Aljazeera.net, Qatar
Jan 21 2007

Film tackles ‘genocide’ controversy
By Kris Evans in Los Angeles

BEE-45C2-BA33-3A0F63B4E3A9.htm

Serj Tankian, right, the lead singer of System of a Down
has condemned the Armenian genocide [Getty]

The killing of Hrant Dink, a Turkish-Armenian journalist who
publicised the killing of hundreds of thousands of Armenians at the
turn of the 20th century, is likely to turn a spotlight on a dark
period of Turkish history.

Many Armenians say the killings, perpetrated in the twilight years of
the Ottoman Empire between 1915-17, were deliberate acts of genocide.

Turkey however says the Armenians died in mass communal violence, and
that many Turks also died in the violence.

Dink’s murder on the streets of Istanbul comes only days before the
release of a documentary by a Pulitzer prize-winning author who
teamed up with a rock band to raise awareness of the issue.

Carla Garabedian, an American film maker and former war
correspondent, is trying to pressure Western governments to
acknowledge that the killing of more than a million Armenians during
the break up of the Ottoman Empire between 1915 and 1923 was an act
of genocide.

The US government, however, refuses to use the "g" word, as do the
governments of the UK and Turkey (Amnesty International states that
while the killings are a matter of fact, calling them genocide is a
matter of legal opinion).

The film Screamers is likely to raise the ire of those in Turkey who
argue that Ottoman citizens – Armenian and Turkish – died in great
numbers during the final days of the empire, and who characterise the
deaths as part of a much larger war.

Head banging politics

"Whether the deaths of Armenians or Muslims constitute genocide or
some other no less horrific crime, or no crime at all, should be
studied and openly debated by both sides"

Gunay Evinch, a Turkish-American Fulbright Scholar in international
law

Garabedian’s previous work includes the Emmy-award winning Beneath
the Veil, about women in Afghanistan, and Dying for the President, a
film during which she risked her life to sneak into Chechnya during
the height of the conflict there.

Now she has teamed up with System of a Down, a Los Angeles-based
metal band who are all of Armenian descent, two of which were born in
Lebanon and known in the record industry for embracing political and
human rights issues.

The documentary is interlaced with concert footage as well as
interviews with Turkish dissidents, intellectuals, and Samantha
Power, a Pulitzer-prize winning writer, whose book A Problem from
Hell: America and the Age of Genocide, was Garabedian’s inspiration
for the film.

But it is unlikely that the film, already being shown in Los Angeles
and opening in New York on January 26, will be screened in Turkey any
time soon.

Open debate

Gunay Evinch, a Turkish-American Fulbright Scholar in international
law, says: "Whether the deaths of Armenians or Muslims constitute
genocide or some other no less horrific crime, or no crime at all,
should be studied and openly debated by both sides.

"I also believe that the question of whether a crime has been
committed is a legal inquiry in which historians should serve as
expert witnesses."

Evinch and numerous other Turkish scholars argue that while, for
example, the Jewish Holocaust was the very definition of genocide –
and proven so in court – the Armenian issue is more complex.

Given material:
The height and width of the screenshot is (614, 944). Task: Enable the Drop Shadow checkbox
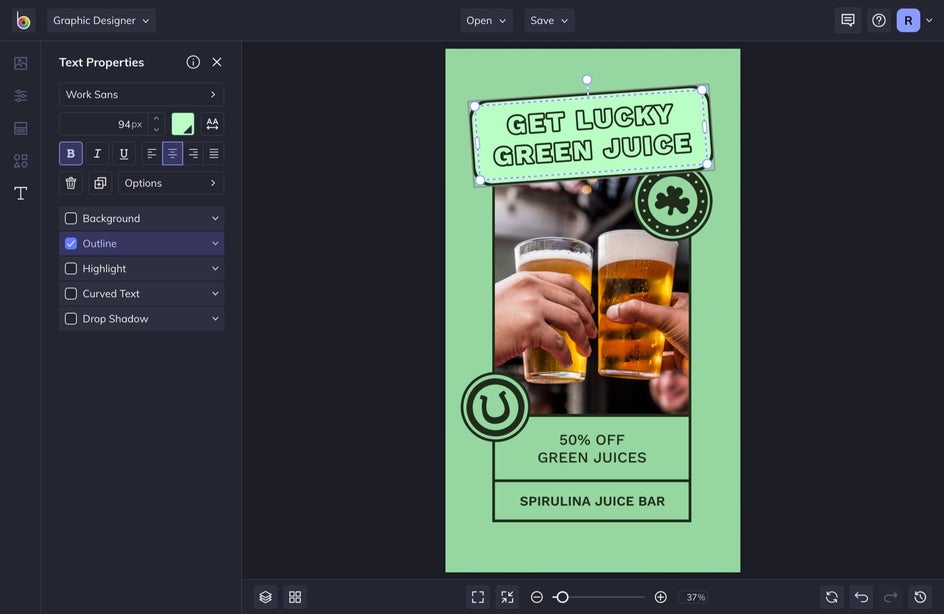[x=71, y=319]
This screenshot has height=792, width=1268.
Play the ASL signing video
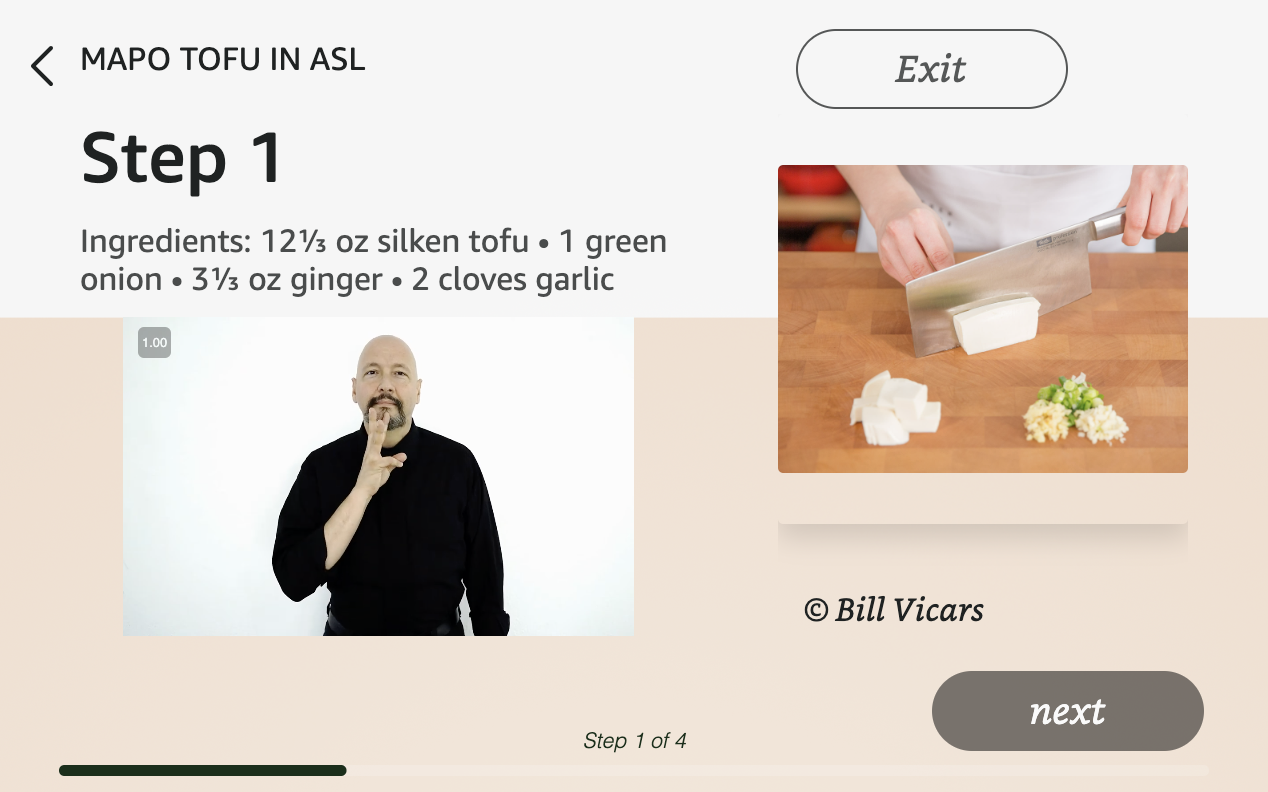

Goals:
**a)** Reproduce the Screamers article between "Dink’s murder on" and "of the issue.", inclusive.
**b)** Based on the Screamers article, does each statement agree with it? Answer yes or no for each, and quote the words that decide it. (i) Screamers was already being shown in Los Angeles. (ii) Every member of System of a Down was born in Lebanon. (iii) Amnesty International states that calling the killings genocide is a matter of fact.
Use only the Screamers article.

Answers to the tasks:
**a)**
Dink’s murder on the streets of Istanbul comes only days before the
release of a documentary by a Pulitzer prize-winning author who
teamed up with a rock band to raise awareness of the issue.

**b)**
(i) Yes: "already being shown in Los Angeles"
(ii) No: "two of which were born in Lebanon"
(iii) No: "calling them genocide is a matter of legal opinion"